2. A motor of the vane type as claimed in claim 1 wherein the housing is formed by a peripheral wall and opposed end walls and each vane is supported for said reciprocatory movement in slots in said peripheral and end walls, said first bearing structure being within the slot in the peripheral wall and the other two bearing structures being located res-pectively one in each end wall slot.

3. A motor as claimed in claim 2 wherein the bearing structure within the slot in the housing peripheral wall is formed by two bearing pads one in each of two opposed walls of the said slot, said pads engaging opposite faces of the vane parallel to the direction of reciprocatory movement.

4. A motor as claimed in claim 3 wherein seal means are operatively interposed between said walls of the slot in the peripheral wall and said faces of the vane, and said bearing pads are located radially outward of said seal means relative to the piston means.

5. A motor as claimed in claim 3 or 4 wherein the bearing pads in the opposed wall of the slot in the peripheral wall engage the opposite faces of the vane over the full axial length of the vane.

6. A motor as claimed in claim 3 wherein the bearing pads are inserts mounted in the peripheral wall of the housing.

7. A motor as claimed in claim 2 wherein each of said other two bearing structures includes two bearing pads one on each of two opposite sides of the associated vane, said bearing pads engaging opposite walls of the slot in the housing end wall.

8. A motor as claimed in claim 7 wherein each vane has at each axial end thereof a portion extending inward of the periphery of the piston member and the two bearing pads compris-ing raised surfaces of opposite sides of the extending portion.

9. A motor as claimed in claim 7 wherein each vane has a body portion extending from the periphery of the piston member into the slot in the housing peripheral wall, and a leg portion attached to each axial end of the body portion and located res-pectively in the slots in the housing end walls, each of said leg portions extending inwardly of the periphery of the piston member and the two bearing pads comprising raised surfaces on opposite sides of the leg portion radially inwardly of the piston member periphery.

10. A motor as claimed in claim 7 wherein the said walls of each slot in each end wall of the housing are each formed by an insert of bearing material at least over the portion thereof which engages the bearing pads on the vane.

11. A motor as claimed in claim 9 wherein each vane leg portion and the axial end of the vane body portion to which it is attached are provided with an interfitting tongue and groove formation extending in the direction of the length of the leg portion.

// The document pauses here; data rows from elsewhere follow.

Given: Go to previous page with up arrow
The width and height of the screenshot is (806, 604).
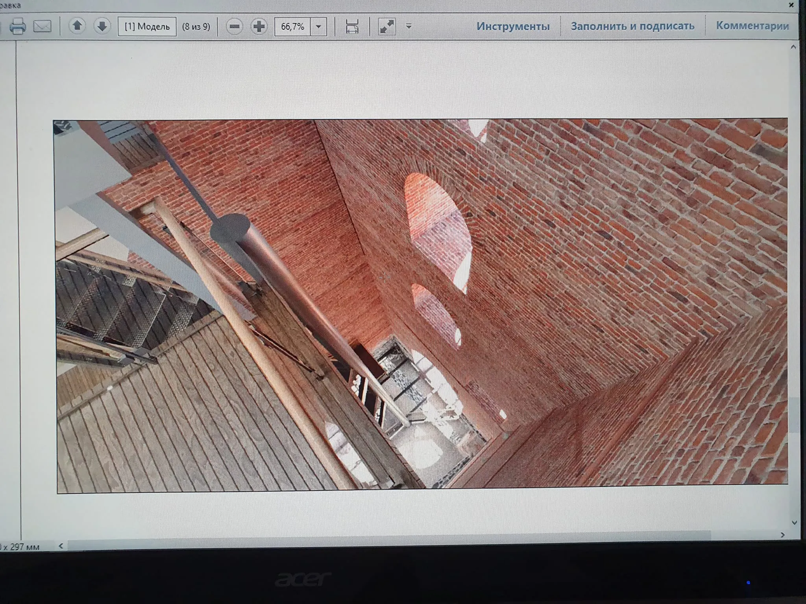Looking at the screenshot, I should click(77, 26).
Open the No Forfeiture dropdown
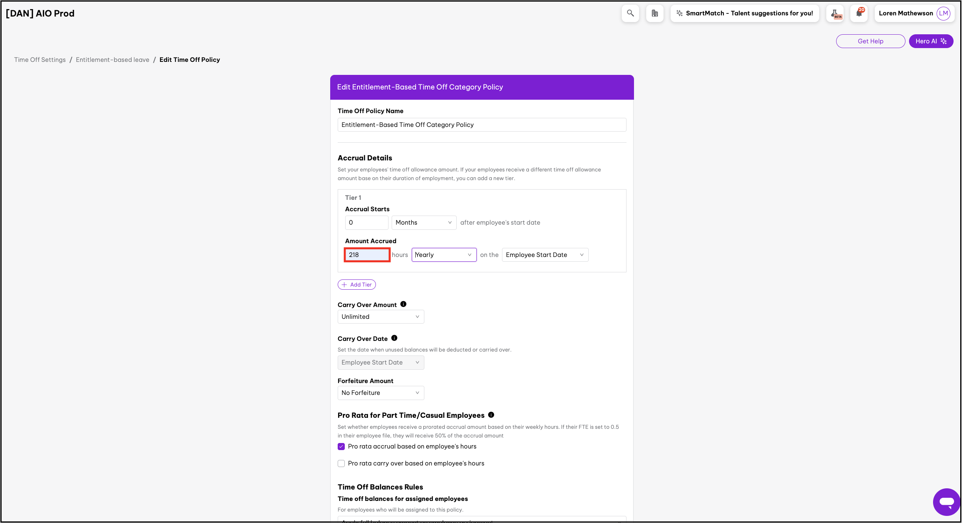This screenshot has height=523, width=963. coord(380,393)
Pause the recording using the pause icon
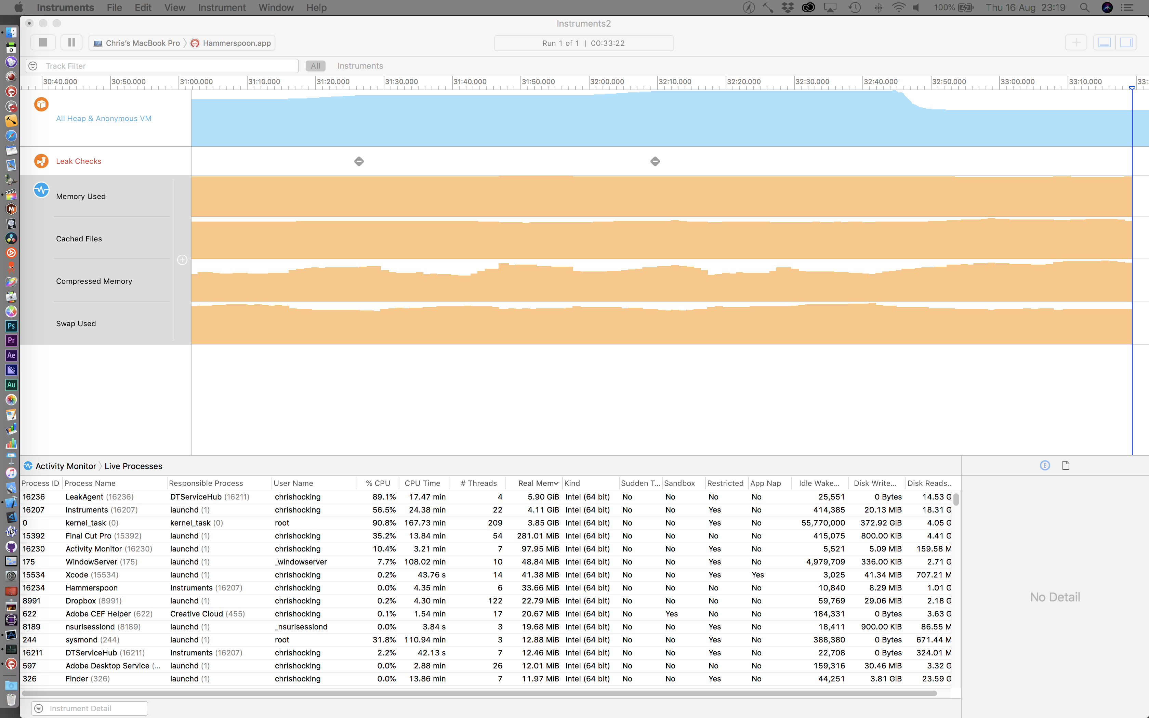The image size is (1149, 718). pos(71,42)
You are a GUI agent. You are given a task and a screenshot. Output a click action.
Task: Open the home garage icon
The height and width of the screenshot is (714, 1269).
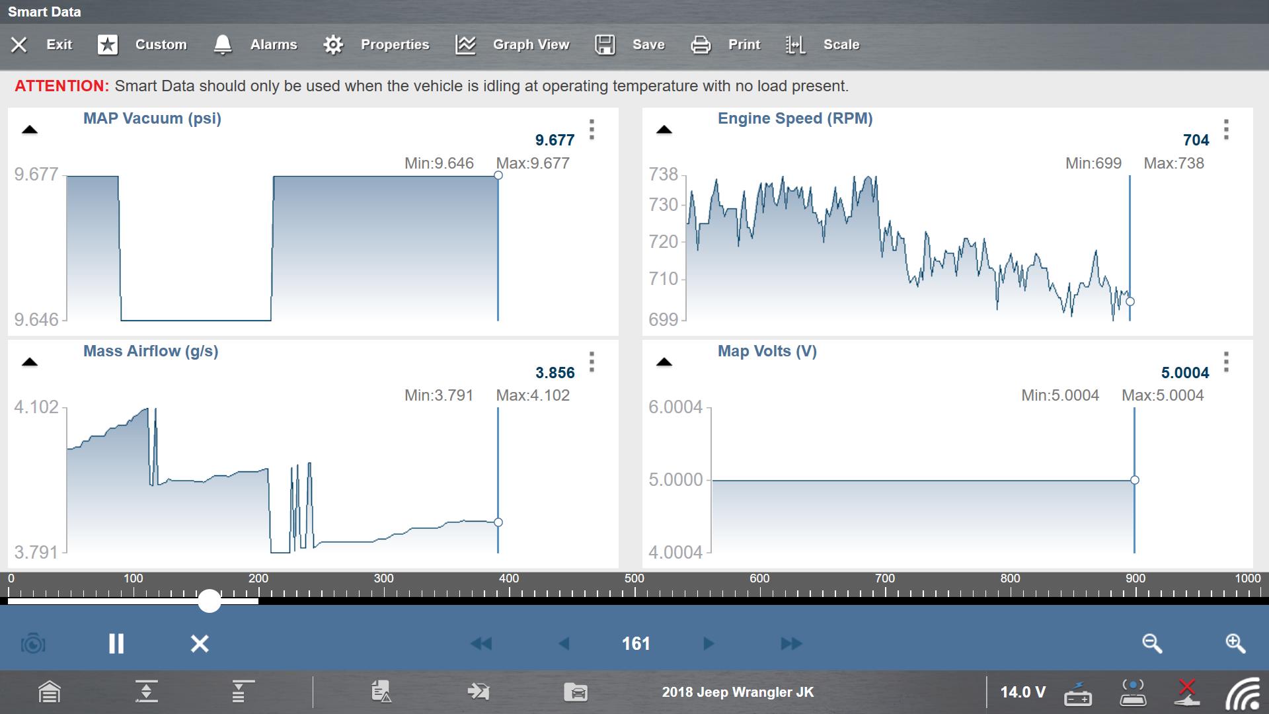point(50,692)
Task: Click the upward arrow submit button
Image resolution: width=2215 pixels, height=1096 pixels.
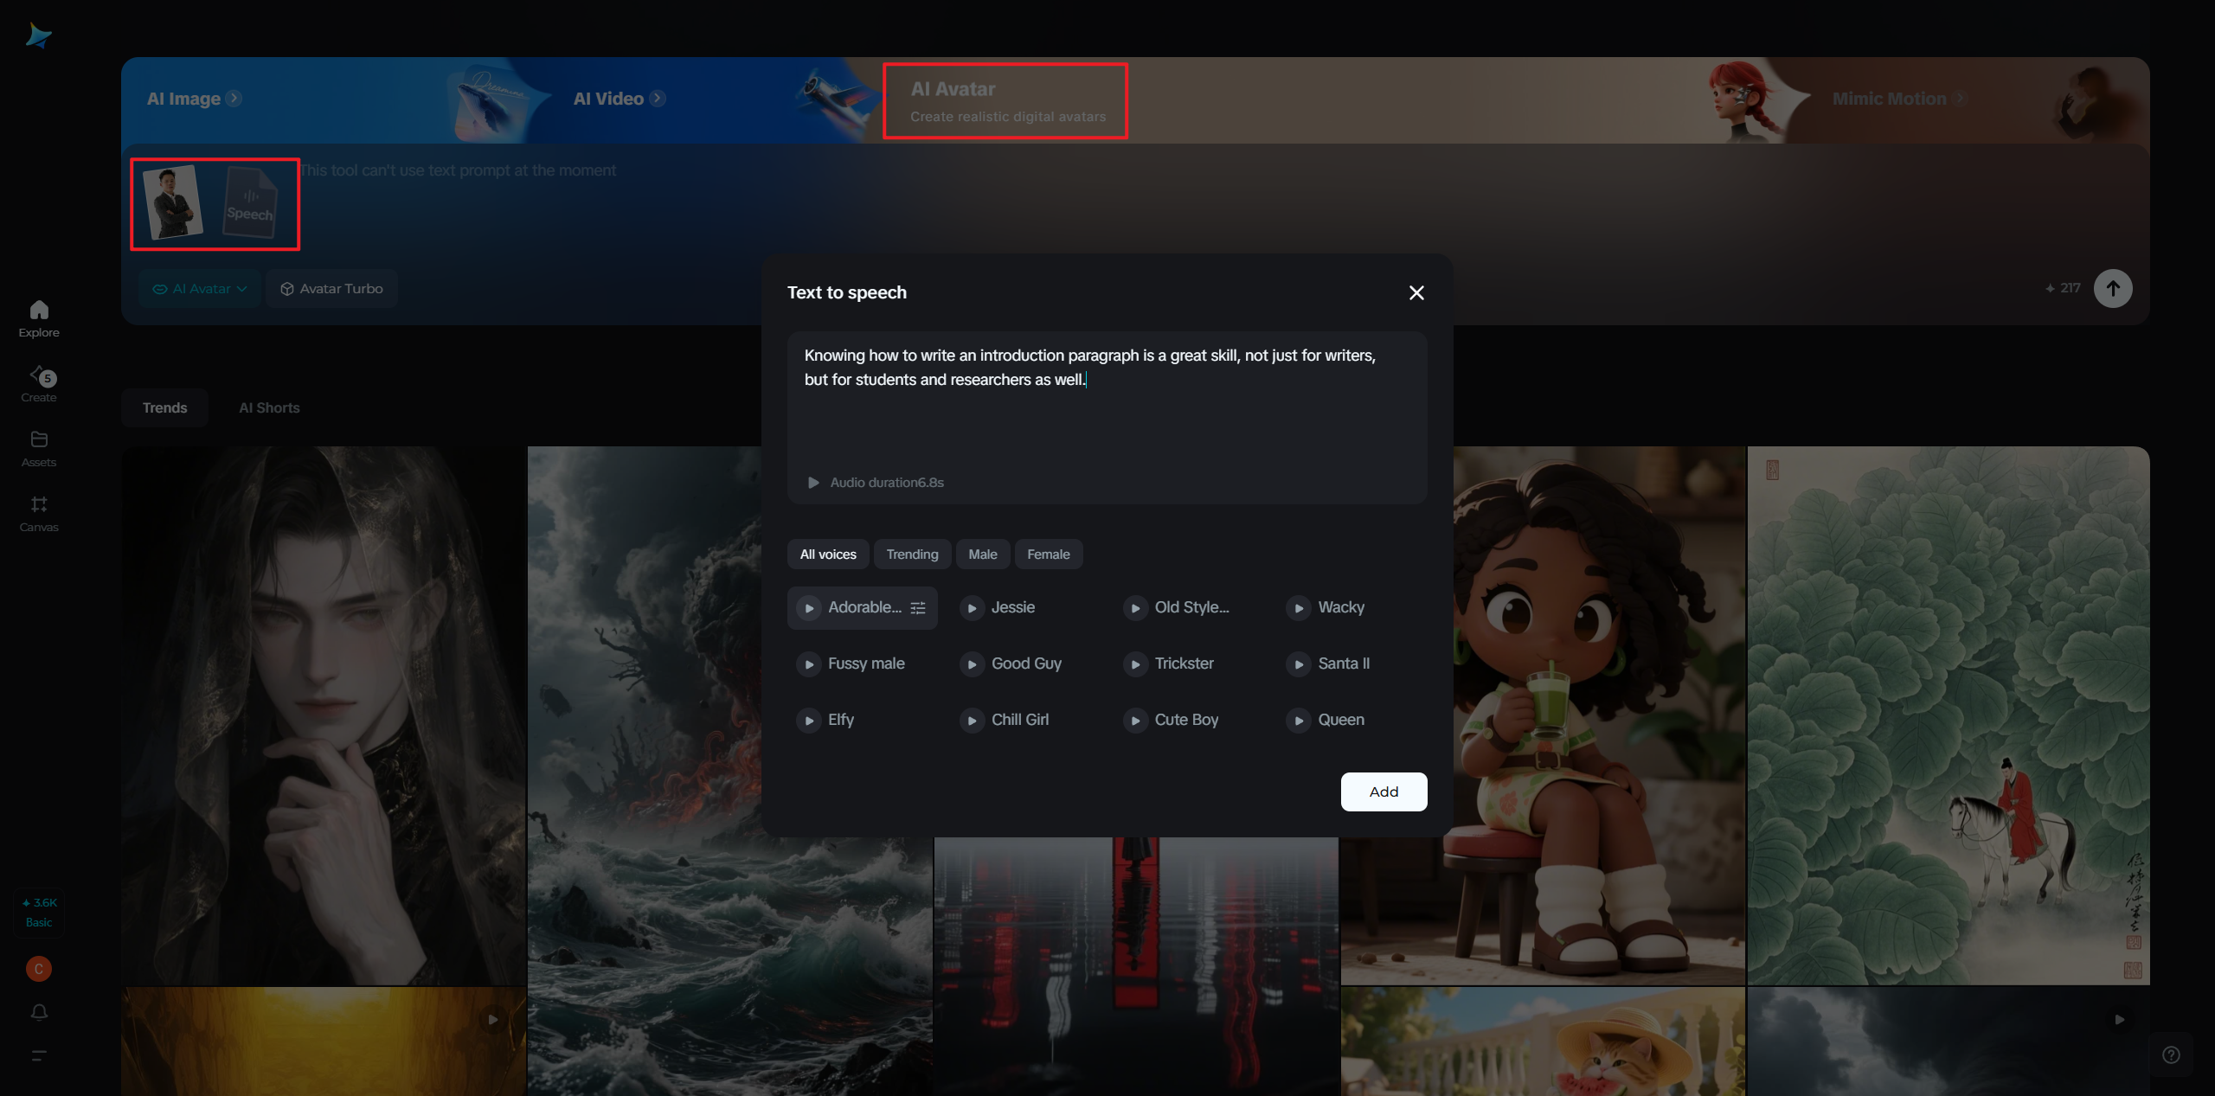Action: pyautogui.click(x=2112, y=288)
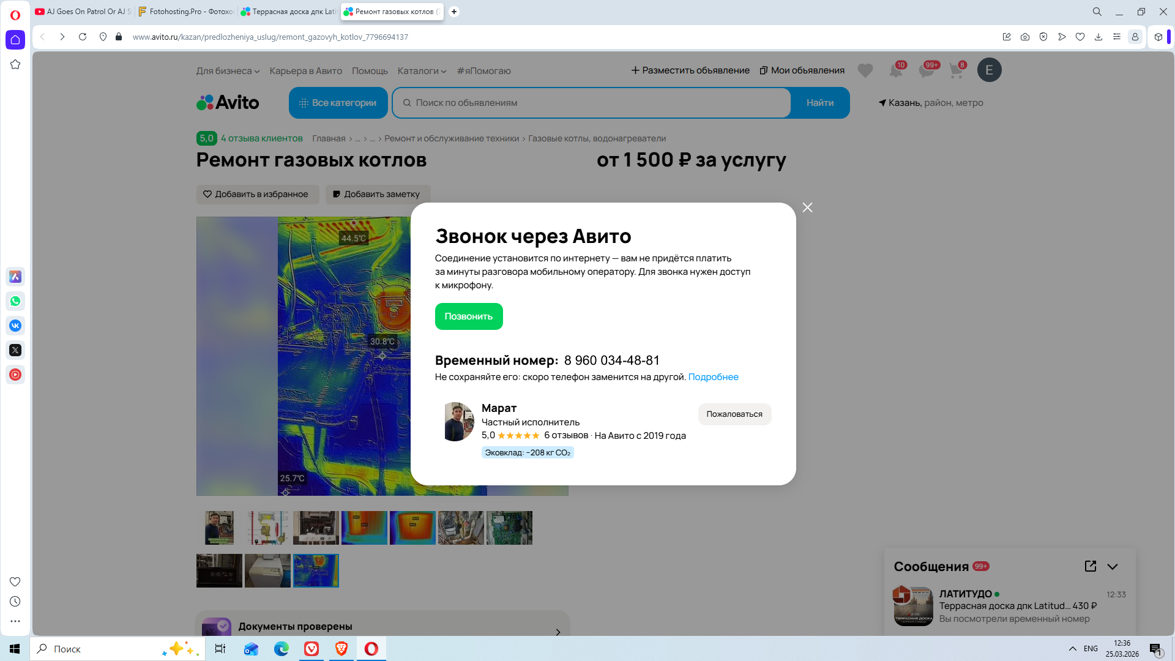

12. A motor as claimed in claim 1 wherein the vanes are connected to the piston member so that each vane may move relative thereto in a direction normal to the direction of reciprocatory movement of the vane relative to the housing, the inner end of each vane engaging a respective flat face on the periphery of the piston member parallel to the direction of relative movement between the vane and piston member throughout the extent of said movement.

13. A motor as claimed in claim 12 wherein each vane has a leg portion at each axial end extending radially inwardly of the periphery of the piston member, each leg portion having a boss formed thereon carrying an actuating lug, said lug slidably engaging a slot in the piston member parallel to the flat face engaged by the associated vane, said lugs sliding in the slots forming the connection between the vane and piston member.

14. A motor as claimed in claim 12 wherein the housing is formed by a peripheral wall and opposed end walls and each vane is supported for said reciprocatory movement in slots in said peripheral and end walls, said one bearing structure being within the slot in the peripheral wall and the other two bearing structures being respectively one in each end wall slot.

15. A motor as claimed in claim 7, wherein the bearing pads or the vane are formed by an insert or coating on the vane of suitable bearing material.